Paradigma pendidikan multikulturalisme sangat bermanfaat untuk membangun
kohesifitas, soliditas, dan intimitas di antara keragaman etnik, ras, agama, budaya,
dan kebutuhan. Lewat penanaman semangat multikulturalisme di sekolah-sekolah,
akan menjadi medium pelatihan dan penyadaran bagi generasi muda untuk
menerima perbedaan budaya, agama, ras, etnis dan kebutuhan di antara sesama
dan mau hidup bersama secara damai. Agar proses ini berjalan sesuai dengan
harapan, seyogianya kita mau menerima jika pendidikan multikultural
disosialisasikan dan didiseminasikan melalui lembaga pendidikan serta ditetapkan
sebagai bagian dari kurikulum pendidikan di berbagai jenjang, baik di lembaga
pendidikan pemerintah maupun swasta. Paradigma pendidikan multikultural
secara implisit juga menjadi salah satu concern dari Pasal 4 UU No. 20 Tahun 2003
tentang Sistem Pendidikan Nasional. Dalam pasal itu dijelaskan bahwa pendidikan
diselenggarakan secara demokratis, tidak diskriminatif, dengan menjunjung tinggi
HAM, nilai keagamaan, nilai kultural, dan kemajemukan bangsa.
 
Pendidikan multikultural sebagai wacana baru di Indonesia dapat
diimplementasikan tidak hanya melalui pendidikan formal, tetapi juga dapat
dimplementasikan melalui pendidikan nonformal. Dalam pendidikan formal,
pendidikan multikultural tidak harus dirancang khusus sebagai muatan substansi
tersendiri, tetapi dapat diintegrasikan dalam kurikulum yang sudah ada melalui
bahan ajar atau model pembelajaran. Di perguruan tinggi misalnya, dari segi
substansi, pendidikan multikultural dapat diintegrasikan misalnya melalui mata
kuliah umum, seperti kewarganegaraan, agama, dan bahasa. Pada tingkat SD,
SLTP, atau sekolah menengah, pendidikan multikultural dapat diintegrasikan
dalam bahan ajar seperti agama, sosiologi, dan antropologi, dan dapat melalui
model pembelajaran, seperti diskusi kelompok atau kegiatan ekstrakurikuler.

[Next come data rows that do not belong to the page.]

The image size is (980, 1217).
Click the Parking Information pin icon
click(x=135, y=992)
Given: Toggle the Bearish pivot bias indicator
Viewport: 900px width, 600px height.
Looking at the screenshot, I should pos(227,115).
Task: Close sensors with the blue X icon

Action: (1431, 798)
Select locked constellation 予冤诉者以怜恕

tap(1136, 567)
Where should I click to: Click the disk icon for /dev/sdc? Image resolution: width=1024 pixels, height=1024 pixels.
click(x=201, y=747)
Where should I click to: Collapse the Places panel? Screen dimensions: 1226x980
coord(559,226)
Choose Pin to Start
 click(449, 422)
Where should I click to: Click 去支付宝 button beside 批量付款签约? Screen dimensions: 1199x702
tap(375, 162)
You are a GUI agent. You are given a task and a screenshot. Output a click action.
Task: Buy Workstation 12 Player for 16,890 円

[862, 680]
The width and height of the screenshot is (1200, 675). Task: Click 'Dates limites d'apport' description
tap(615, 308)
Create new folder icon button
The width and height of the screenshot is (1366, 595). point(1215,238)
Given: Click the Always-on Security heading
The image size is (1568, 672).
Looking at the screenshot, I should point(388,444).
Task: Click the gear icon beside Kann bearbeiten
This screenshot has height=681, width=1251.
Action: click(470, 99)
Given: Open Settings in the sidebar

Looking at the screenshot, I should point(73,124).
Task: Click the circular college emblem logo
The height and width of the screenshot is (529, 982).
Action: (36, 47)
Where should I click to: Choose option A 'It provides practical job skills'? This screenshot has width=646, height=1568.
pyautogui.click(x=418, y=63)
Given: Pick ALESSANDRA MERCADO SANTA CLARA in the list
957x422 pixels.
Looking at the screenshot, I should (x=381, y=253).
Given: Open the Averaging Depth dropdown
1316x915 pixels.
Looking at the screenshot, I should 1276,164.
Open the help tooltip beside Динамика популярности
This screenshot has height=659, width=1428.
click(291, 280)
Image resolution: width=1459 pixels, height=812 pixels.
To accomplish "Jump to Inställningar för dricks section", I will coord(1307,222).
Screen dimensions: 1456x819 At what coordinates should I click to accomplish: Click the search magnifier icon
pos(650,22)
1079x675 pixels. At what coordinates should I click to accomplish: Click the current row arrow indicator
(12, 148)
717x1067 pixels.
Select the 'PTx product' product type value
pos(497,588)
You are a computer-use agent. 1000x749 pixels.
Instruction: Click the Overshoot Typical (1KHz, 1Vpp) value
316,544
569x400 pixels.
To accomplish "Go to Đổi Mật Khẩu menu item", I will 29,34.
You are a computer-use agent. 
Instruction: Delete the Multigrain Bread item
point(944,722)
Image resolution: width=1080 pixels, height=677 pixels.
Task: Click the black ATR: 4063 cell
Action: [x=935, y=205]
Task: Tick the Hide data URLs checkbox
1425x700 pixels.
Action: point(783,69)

Dalam pendidikan nonformal, pendidikan multikultural dapat disosialisasikan
melalui pelatihan-pelatihan dengan model pembelajaran yang responsif
multikultural dengan mengedepankan penghormatan terhadap perbedaan, baik
ras, suku, maupun agama antaranggota masyarakat.
 
 
Referensi:
Banks, J. 1993. Multicultural Education: Historical Development, Dimension, and
Practice. Review of Research in Education.
 
Cunningham, William G. dan Paula A. Cordeiro. 2003. Educational Leadership A
Problem-Based Approach: Second Edition. United States of America: Tara Whorf.